Se gli altri viventi (gli animali) sono “imbrigliati nell’ambiente” (Heidegger), vale a dire i confini della loro individualità sono ben stagliati nel loro apparato biologico, l’uomo, “il vivente che ha la parola” (Aristotele), ha il mondo: il suo modo di essere travalica la semplice presenza biologica, non è soltanto una questione di azione e reazione del sistema nervoso, si fonda su quel qualcosa di inesprimibile che è la possibilità di ogni possibilità, la scelta.
Ecco perché è sempre urgente l’appello di trovare una risposta alle pulsioni distruttive che abitano l’essere umano. È la risposta a una domanda “essenziale”, che riposa nell’intima costituzione dell’essere umano in quanto umano, sempre urgente e sempre aperta.
Fu ancora Heidegger a dire che la risposta a una domanda essenziale non chiude la domanda.
La risposta essenziale è “soltanto l’inizio di una responsabilità”7.
Mi fa piacere sottolineare un vivido passaggio in cui l’invito di Giuseppe Conte, nel suo L’impresa responsabile, a un’indagine delle radici filosofiche del principio di responsabilità, non viene lasciato cadere nel vuoto.
Se la responsabilità, scrive Bruschi, deve “tener conto di diversi interessi e di un ampio spettro di soggetti di diritti da rispettare, [essa] emerge come una chiave di volta della costruzione della cittadinanza politica e sociale e come segno di contraddizione di un’economia asociale, distaccata a tal punto da tutte le altre istanze da rischiare di produrre una trasformazione antropologica, la sussunzione non più solo del lavoro al capitale, ma dei contenuti della stessa vita umana al capitale” (p.141, corsivo mio).
La parola “sussunzione” ha un preciso significato filosofico spiegato in una nota a piè di pagina.

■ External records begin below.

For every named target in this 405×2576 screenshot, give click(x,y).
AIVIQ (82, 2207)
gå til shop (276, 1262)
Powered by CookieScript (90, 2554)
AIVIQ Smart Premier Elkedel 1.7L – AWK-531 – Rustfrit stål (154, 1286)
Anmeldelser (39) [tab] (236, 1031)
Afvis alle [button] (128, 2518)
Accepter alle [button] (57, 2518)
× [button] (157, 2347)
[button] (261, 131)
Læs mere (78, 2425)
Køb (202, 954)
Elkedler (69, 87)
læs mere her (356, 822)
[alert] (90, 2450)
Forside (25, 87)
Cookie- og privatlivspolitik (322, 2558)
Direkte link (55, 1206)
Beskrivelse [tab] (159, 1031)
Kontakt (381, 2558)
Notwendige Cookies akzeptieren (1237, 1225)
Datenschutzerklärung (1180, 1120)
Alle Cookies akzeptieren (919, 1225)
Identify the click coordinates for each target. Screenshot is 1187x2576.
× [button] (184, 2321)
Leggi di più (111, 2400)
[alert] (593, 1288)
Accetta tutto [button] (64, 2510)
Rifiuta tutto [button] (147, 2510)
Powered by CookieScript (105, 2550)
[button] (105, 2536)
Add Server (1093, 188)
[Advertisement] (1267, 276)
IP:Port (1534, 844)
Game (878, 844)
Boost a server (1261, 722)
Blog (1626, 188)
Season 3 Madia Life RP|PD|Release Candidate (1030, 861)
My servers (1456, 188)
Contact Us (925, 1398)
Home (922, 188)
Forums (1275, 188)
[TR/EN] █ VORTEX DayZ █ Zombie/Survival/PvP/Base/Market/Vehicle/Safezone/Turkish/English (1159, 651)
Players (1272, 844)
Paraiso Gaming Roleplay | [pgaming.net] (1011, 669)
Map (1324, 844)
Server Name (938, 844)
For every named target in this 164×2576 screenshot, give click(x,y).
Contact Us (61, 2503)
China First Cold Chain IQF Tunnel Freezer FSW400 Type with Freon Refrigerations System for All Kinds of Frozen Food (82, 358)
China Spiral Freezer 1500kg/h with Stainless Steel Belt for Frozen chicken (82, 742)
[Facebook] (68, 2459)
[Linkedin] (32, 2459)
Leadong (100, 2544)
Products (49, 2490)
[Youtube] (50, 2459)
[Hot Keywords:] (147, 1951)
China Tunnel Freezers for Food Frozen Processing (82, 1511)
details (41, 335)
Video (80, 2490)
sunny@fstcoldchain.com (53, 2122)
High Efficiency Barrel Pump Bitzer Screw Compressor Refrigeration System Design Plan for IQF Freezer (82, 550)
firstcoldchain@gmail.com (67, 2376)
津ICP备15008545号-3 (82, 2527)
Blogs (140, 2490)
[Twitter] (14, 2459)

Si tratta di una parola tratta dalla Critica del Giudizio di Kant dove indica “la riconduzione di un termine al rapporto, insieme di inclusione e di subordinazione, che gli è proprio, rispetto ad un termine più esteso”, aggiungendo che “Marx la utilizza per inquadrarvi i termini di capitale e lavoro”.
Questa bella spiegazione fa ricordare le riflessioni di Cartesio sui diversi livelli di realtà delle cose. In particolare Cartesio chiamava “realtà eminente” di una cosa quella del suo esistere nel principio da cui deriva la sua realtà fattuale (fosse in una relazione di emanazione, o appartenenza, o ancora subordinazione). Per esempio, la “realtà eminente” della pietra è la montagna, di cui la pietra è parte.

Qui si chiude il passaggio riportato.